Report how many lines of the material contain the word "icon", treating uppercase and lowercase as different, and give only that number.
- - - - -
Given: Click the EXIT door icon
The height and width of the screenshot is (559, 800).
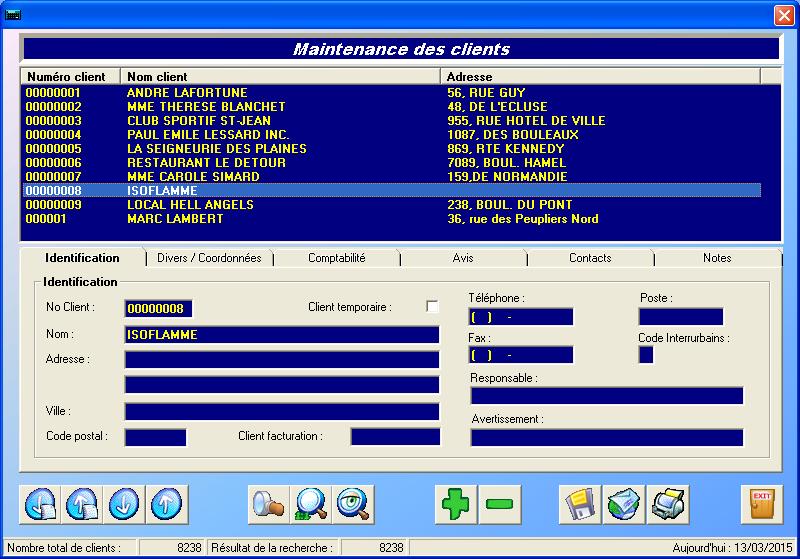Looking at the screenshot, I should (761, 504).
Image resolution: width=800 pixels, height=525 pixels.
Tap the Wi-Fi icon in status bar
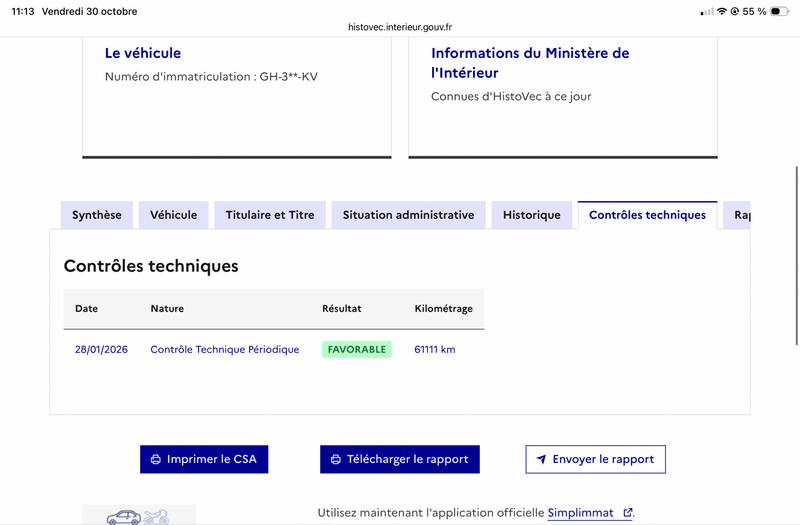721,11
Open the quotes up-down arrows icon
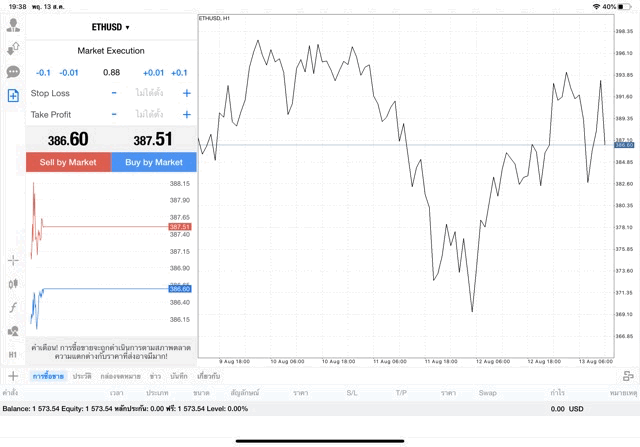Image resolution: width=640 pixels, height=447 pixels. pos(13,48)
- - - - -
- Answer to this problem:
3